PROBLEM REQUIREMENTS:
Print only what runs from the line that includes "You are a GUI" to the end of the listing, word for word, and do not include any pictures.

━━━━━━━━━━━━━━━━━━━━

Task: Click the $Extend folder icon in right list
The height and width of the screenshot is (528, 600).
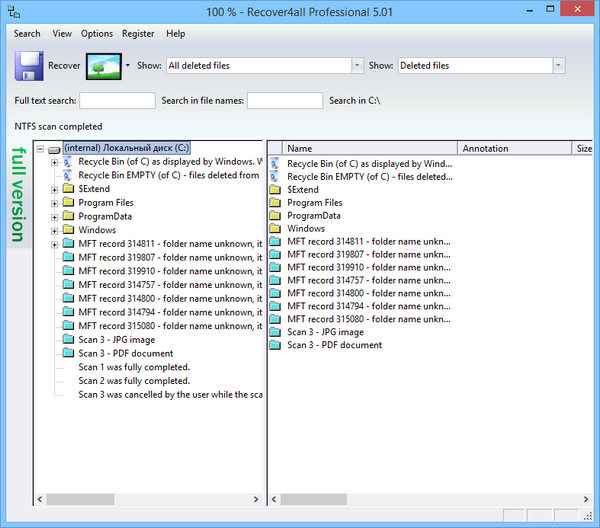Action: pyautogui.click(x=275, y=189)
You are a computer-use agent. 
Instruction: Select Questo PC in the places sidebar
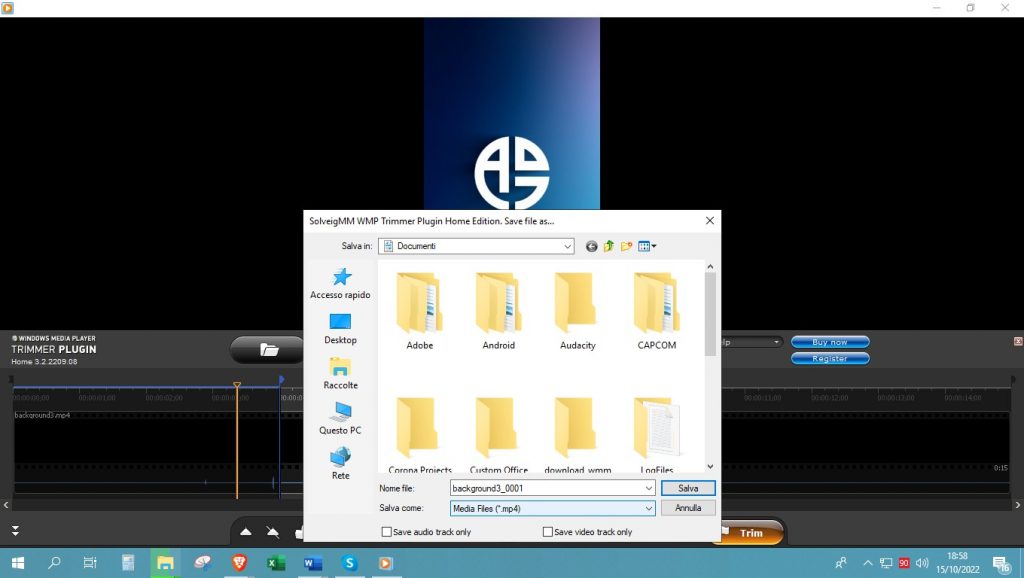click(340, 417)
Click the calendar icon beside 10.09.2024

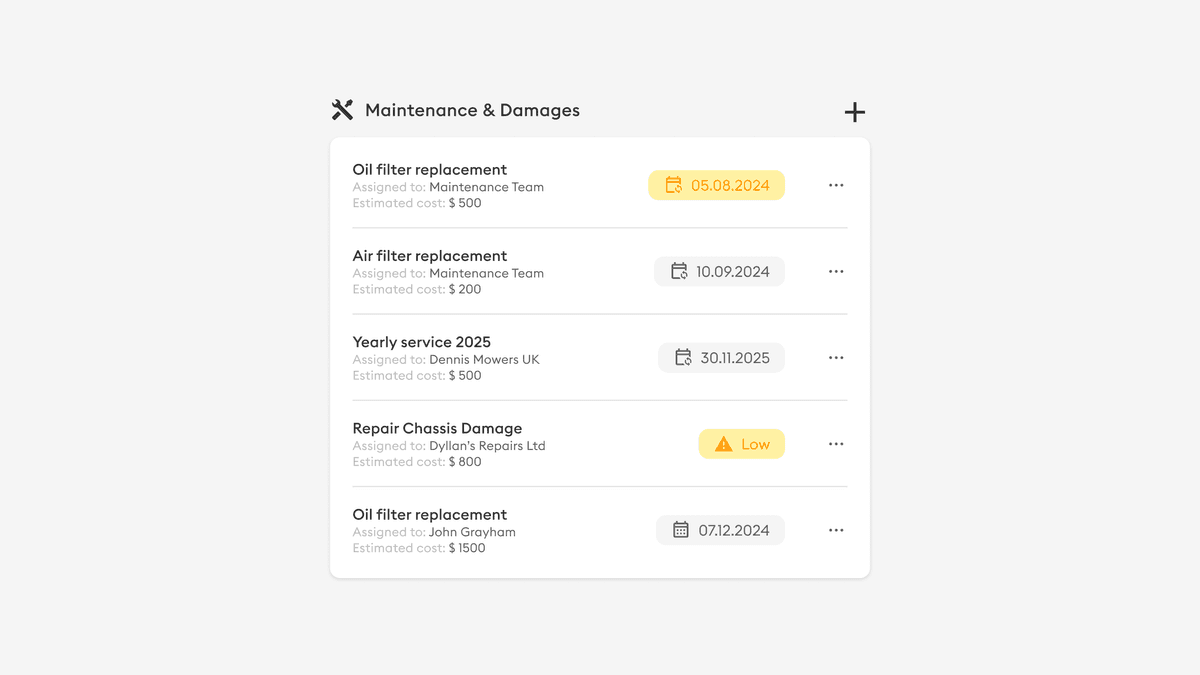pos(677,271)

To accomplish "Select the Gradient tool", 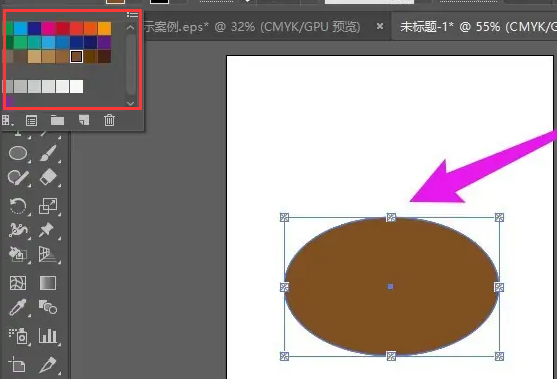I will coord(48,283).
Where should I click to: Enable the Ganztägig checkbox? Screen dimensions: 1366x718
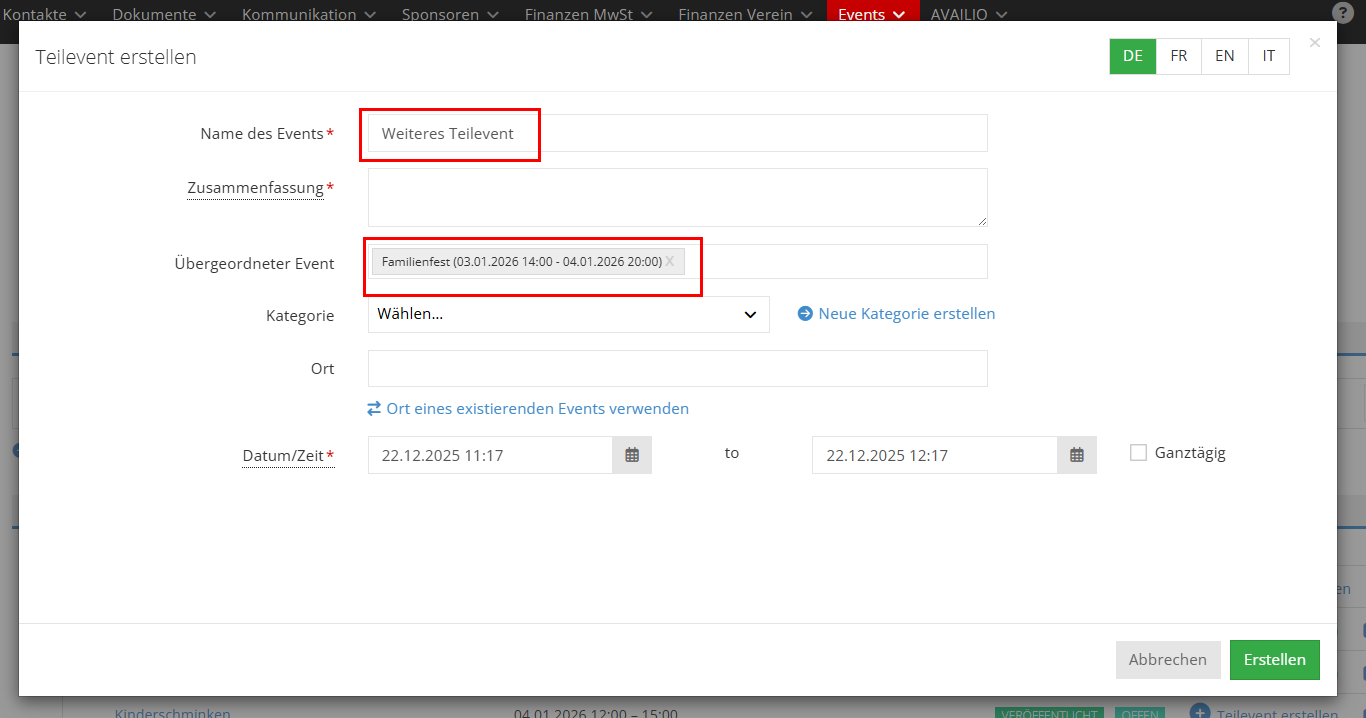(1138, 453)
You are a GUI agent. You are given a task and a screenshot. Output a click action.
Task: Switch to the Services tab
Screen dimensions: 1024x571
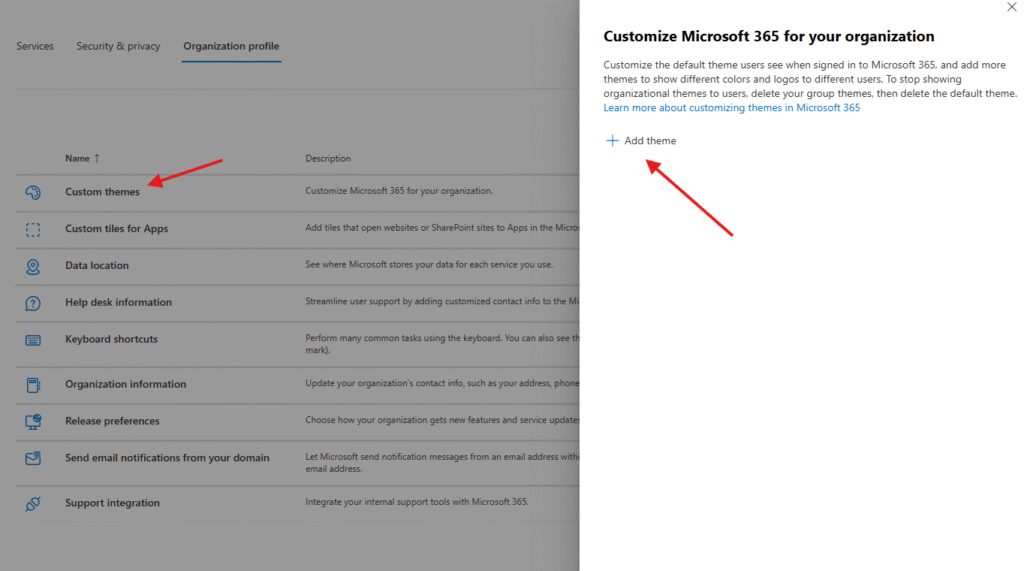tap(35, 46)
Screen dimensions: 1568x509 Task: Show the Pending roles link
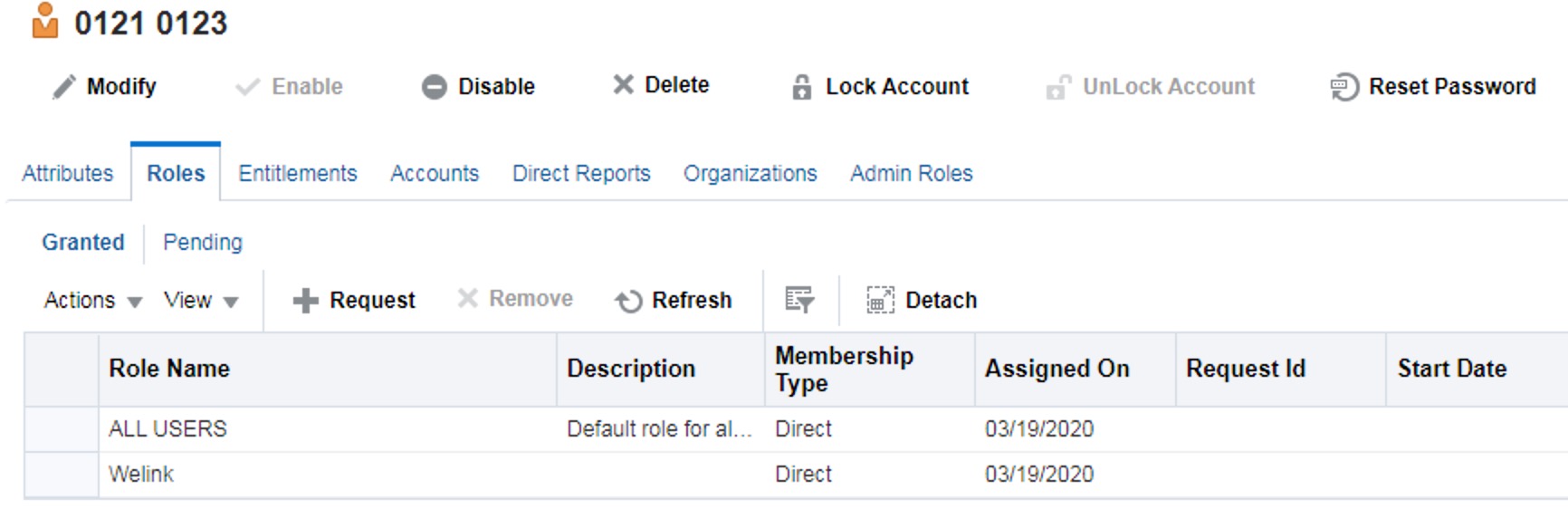coord(203,243)
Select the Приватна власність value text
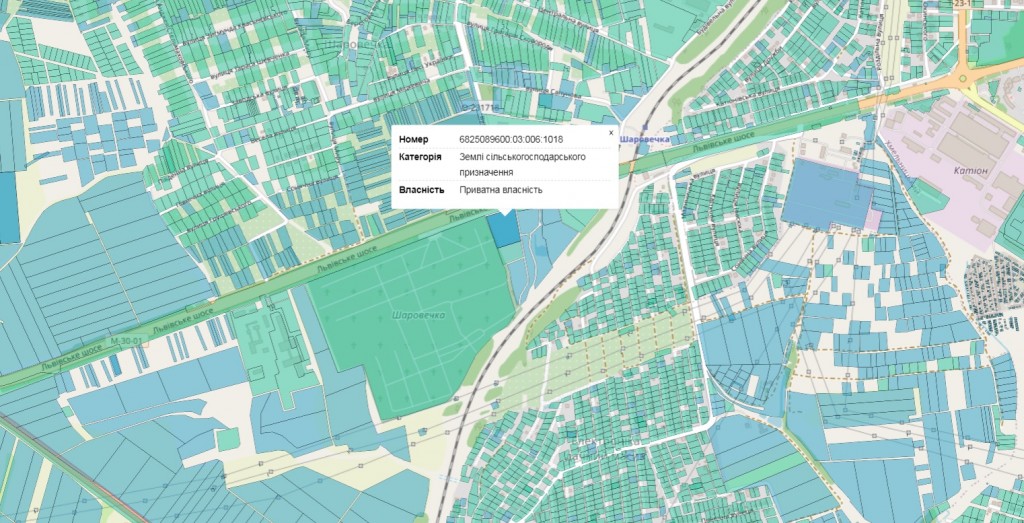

━━━━━━━━━━━━━━━━━━━━

SOLUTION TO THIS PROBLEM:
You are a GUI agent. You are given a task and a screenshot. Output a click action.
Task: Switch to the Services tab
Screen dimensions: 1024x571
tap(35, 46)
Screen dimensions: 1568x509 Task: Show the Pending roles link
coord(203,243)
Select the Приватна власність value text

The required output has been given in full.